Analyzing the Effect of Embedding Norms and Singular Values to Oversmoothing in Graph Neural Networks
Dimitrios Kelesis, Dimitris Fotakis, Georgios Paliouras
TL;DR
The paper addresses oversmoothing in deep graph neural networks by introducing MASED, a Mean Average Squared Euclidean Distance that quantifies embedding dispersion across layers. It derives layer-wise and network-wide bounds linking MASED to embedding norms and the singular values of weight matrices, providing a principled explanation for depth-related collapse and suggesting targeted remedies. The authors propose G-Reg to increase the smallest singular value of weight matrices and advocate decoupling the number of trainable weight matrices from the total graph-hop count to reduce redundancy and oversmoothing.
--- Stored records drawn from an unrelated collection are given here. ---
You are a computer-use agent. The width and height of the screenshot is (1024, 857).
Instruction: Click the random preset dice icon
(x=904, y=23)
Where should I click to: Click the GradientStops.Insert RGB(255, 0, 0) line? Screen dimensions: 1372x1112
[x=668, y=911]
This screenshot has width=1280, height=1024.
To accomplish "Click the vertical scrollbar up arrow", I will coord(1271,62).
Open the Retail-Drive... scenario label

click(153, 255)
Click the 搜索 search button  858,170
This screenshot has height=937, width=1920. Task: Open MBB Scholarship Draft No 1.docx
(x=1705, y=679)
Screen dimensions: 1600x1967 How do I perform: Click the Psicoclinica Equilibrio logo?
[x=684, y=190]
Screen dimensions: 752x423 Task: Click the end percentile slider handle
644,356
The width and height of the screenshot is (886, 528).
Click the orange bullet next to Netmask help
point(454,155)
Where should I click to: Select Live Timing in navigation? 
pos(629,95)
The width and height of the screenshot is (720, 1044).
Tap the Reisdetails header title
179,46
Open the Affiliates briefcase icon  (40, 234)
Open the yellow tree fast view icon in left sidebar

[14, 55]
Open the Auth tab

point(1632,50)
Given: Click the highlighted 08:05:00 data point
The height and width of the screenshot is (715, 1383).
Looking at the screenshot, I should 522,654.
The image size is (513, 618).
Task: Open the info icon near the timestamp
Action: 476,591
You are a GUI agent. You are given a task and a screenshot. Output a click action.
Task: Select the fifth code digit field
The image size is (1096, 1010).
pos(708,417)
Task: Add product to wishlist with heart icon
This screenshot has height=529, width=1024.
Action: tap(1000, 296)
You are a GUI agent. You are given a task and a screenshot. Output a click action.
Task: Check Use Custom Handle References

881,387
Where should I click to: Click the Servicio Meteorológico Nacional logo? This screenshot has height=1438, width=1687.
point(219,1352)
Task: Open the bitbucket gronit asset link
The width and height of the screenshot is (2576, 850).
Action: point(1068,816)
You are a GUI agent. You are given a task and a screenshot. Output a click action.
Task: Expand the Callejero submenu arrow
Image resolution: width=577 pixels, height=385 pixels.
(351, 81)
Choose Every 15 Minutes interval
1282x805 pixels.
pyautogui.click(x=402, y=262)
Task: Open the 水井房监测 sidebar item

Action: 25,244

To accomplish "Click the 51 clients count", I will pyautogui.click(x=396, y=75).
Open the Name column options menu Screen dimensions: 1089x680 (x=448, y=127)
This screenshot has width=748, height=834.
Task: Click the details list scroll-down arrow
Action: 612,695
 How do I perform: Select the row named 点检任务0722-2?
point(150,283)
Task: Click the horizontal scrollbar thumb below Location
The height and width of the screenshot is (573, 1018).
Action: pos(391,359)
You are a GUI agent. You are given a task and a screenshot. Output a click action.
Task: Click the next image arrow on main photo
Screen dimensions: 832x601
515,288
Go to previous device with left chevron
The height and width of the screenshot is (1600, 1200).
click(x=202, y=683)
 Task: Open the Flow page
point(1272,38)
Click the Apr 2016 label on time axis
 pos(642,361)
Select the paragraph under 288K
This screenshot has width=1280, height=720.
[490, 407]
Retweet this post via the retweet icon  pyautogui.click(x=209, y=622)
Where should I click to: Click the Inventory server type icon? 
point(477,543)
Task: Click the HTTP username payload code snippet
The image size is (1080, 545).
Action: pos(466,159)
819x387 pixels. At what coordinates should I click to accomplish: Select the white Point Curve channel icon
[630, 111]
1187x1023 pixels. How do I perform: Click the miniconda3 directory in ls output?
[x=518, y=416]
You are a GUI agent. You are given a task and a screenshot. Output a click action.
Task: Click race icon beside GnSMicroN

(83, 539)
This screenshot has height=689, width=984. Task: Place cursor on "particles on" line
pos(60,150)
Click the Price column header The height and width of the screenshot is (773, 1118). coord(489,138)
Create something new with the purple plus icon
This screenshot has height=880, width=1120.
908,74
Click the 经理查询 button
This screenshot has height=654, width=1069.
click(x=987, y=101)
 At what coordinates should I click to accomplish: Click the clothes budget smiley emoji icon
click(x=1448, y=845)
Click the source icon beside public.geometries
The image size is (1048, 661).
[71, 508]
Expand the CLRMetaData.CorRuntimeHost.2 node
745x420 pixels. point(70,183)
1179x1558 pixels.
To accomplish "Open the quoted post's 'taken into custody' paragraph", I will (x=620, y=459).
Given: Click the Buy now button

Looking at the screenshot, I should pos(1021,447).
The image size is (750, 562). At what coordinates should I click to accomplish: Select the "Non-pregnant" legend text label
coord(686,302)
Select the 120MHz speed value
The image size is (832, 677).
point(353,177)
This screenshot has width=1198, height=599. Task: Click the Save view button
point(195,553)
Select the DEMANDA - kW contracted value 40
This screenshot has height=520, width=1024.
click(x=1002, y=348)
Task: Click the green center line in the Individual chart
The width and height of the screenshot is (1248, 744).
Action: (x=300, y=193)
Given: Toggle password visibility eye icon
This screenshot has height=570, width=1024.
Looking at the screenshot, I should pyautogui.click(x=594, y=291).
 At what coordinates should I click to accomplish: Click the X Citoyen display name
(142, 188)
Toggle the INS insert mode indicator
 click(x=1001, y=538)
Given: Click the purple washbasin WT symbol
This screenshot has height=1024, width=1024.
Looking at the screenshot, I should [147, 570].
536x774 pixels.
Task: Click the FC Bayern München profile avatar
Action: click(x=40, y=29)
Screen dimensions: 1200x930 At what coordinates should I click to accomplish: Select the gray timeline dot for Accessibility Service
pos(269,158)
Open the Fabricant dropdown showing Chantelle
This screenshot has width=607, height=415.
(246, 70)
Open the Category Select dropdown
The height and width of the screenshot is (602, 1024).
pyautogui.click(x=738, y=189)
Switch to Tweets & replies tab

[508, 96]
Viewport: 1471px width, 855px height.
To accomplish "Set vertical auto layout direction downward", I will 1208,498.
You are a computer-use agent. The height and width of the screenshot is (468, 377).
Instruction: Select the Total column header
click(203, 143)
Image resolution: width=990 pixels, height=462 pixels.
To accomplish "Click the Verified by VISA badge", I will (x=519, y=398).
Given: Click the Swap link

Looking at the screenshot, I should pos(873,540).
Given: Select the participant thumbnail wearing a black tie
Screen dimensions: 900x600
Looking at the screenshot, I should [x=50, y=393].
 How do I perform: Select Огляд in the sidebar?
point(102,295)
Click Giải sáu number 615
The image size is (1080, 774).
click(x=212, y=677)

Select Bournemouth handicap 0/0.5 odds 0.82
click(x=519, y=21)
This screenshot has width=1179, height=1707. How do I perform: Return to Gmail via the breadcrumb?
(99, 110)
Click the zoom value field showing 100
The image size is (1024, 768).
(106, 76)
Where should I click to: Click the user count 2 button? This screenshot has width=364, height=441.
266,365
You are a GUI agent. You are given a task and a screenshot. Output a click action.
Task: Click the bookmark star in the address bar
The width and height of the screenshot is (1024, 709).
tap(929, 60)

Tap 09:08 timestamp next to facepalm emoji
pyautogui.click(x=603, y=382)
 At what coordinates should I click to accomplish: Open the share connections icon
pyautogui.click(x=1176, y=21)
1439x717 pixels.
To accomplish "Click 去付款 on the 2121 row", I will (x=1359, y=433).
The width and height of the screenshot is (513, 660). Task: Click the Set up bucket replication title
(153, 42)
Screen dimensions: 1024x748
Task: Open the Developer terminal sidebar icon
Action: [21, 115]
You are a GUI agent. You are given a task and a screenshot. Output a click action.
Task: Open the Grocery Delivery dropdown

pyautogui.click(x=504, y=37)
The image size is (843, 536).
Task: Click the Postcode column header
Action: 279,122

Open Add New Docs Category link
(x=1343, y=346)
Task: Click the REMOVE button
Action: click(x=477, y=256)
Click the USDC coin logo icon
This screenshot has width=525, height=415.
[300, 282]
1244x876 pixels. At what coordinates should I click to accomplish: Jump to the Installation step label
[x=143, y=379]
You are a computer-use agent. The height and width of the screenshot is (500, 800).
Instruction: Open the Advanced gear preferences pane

Empirical results across seven datasets show that MASED correlates with performance and that G-Reg, along with decoupled-hop architectures, enables deeper, more robust GNNs, including in cold-start scenarios. This work offers a concrete, quantitative framework for understanding and mitigating oversmoothing with practical guidelines for model design and regularization.
Abstract
In this paper, we study the factors that contribute to the effect of oversmoothing in deep Graph Neural Networks (GNNs). Specifically, our analysis is based on a new metric (Mean Average Squared Distance - $MASED$) to quantify the extent of oversmoothing. We derive layer-wise bounds on $MASED$, which aggregate to yield global upper and lower distance bounds. Based on this quantification of oversmoothing, we further analyze the importance of two different properties of the model; namely the norms of the generated node embeddings, along with the largest and smallest singular values of the weight matrices. Building on the insights drawn from the theoretical analysis, we show that oversmoothing increases as the number of trainable weight matrices and the number of adjacency matrices increases. We also use the derived layer-wise bounds on $MASED$ to form a proposal for decoupling the number of hops (i.e., adjacency depth) from the number of weight matrices. In particular, we introduce G-Reg, a regularization scheme that increases the bounds, and demonstrate through extensive experiments that by doing so node classification accuracy increases, achieving robustness at large depths. We further show that by reducing oversmoothing in deep networks, we can achieve better results in some tasks than using shallow ones. Specifically, we experiment with a ``cold start" scenario, i.e., when there is no feature information for the unlabeled nodes. Finally, we show empirically the trade-off between receptive field size (i.e., number of weight matrices) and performance, using the $MASED$ bounds. This is achieved by distributing adjacency hops across a small number of trainable layers, avoiding the extremes of under- or over-parameterization of the GNN.